El siguiente año, el festival se mudó para el Teatro Municipal de Valencia con el copatrocinio de la Universidad de Carabobo. Participaron el Teatro Universitario de Carabobo (Ubú rey, de Alfred Jarry), el Teatro Universitario de Oriente (Dragún, Brecht y Nazoa… cuentan historias), el Grupo Teatral Triángulo, del Instituto Pedagógico Experimental de Barquisimeto (El rey se muere, de Ionesco), la Escuela de Teatro José Antonio Páez (Soga de niebla, de César Rengifo), el Teatro Universitario de Maracay (El sitio, de Rodolfo Santana), el Grupo La Huella, de Barcelona (Crucifixión siglo XX, de Milo Poli) y la Asociación Carabobeña de Arte Teatral (Macbeth, de Shakespeare).


En la década de los sesenta, el teatro venezolano cambió su función social al representar situaciones y personajes contemporáneos.


En 1970 el festival tuvo lugar en el Teatro Nacional de Caracas, con el copatrocinio de Fundarte, y su objeto fue dar a conocer a los capitalinos un movimiento teatral que estaba en franca renovación; pero no fue así. Solo participaron cuatro agrupaciones, entre las que destacó el Teatro Universitario de Carabobo (El proceso a Lucullus, de Bertolt Brecht), espectáculo que ese mismo año participó en el Festival Universitario de Manizales, Colombia. El Grupo La Huella presentó Los caballeros, de Aristófanes, el Grupo El Triángulo Tom Paine, de Paul Foster y el Teatro Universitario de Maracay El gran circo del sur, de Rodolfo Santana.

La calidad de los espectáculos y la realización del festival en Caracas evidenciaron que era un reto demasiado grande para grupos enjaulados en hábitos burocráticos, de ahí la poca participación, amén del desinterés del público y la prensa por ser, precisamente, grupos de provincia.

Por ahora

En perspectiva, es importante y necesario no olvidar períodos teatrales como la década de los sesenta del siglo XX, porque siempre hay intentos adánicos de considerar que «conmigo comienza todo». En aquellos años hubo, sin la menor duda, una transformación profunda de la práctica teatral venezolana, casi única en su historia. La mejor evidencia es el surgimiento de una nueva dramaturgia que aún sigue teniendo presencia e influencia en el teatro venezolano de hoy.

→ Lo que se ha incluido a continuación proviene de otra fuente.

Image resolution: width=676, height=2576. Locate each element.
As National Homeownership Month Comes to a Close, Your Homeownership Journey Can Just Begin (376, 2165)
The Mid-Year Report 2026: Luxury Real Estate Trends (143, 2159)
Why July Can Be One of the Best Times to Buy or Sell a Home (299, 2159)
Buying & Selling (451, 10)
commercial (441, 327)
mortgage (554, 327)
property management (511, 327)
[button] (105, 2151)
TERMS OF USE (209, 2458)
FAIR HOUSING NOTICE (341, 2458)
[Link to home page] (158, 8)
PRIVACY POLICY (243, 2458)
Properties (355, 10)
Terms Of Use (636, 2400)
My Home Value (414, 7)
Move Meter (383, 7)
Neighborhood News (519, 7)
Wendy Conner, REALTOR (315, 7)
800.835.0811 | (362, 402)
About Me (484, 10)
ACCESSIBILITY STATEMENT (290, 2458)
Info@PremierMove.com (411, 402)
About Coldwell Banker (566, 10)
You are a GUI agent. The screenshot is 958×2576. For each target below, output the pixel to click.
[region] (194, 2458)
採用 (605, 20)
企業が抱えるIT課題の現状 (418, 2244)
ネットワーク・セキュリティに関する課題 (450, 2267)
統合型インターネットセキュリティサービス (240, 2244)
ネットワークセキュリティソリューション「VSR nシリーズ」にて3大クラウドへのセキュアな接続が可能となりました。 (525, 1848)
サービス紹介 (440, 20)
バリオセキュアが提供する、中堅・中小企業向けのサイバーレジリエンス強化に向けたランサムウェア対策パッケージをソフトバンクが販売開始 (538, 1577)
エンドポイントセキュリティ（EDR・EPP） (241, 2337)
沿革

En términos de teoría teatral general, en esa década el teatro venezolano cambió su función social al representar situaciones y personajes contemporáneos; también hubo un cambio profundo de la teatralidad al crear nuevas relaciones en la estructura dramática y en las relaciones con el espectador.


Leonardo Azparren Giménez, crítico de teatro y profesor de la Universidad Central de Venezuela.

 

Notas

[1] Dembo, M., Chalbaud, R., Cabrujas, J. I. y Chocrón, I. (1977). El Nuevo Grupo: un nuevo teatro para Caracas. Editorial Arte.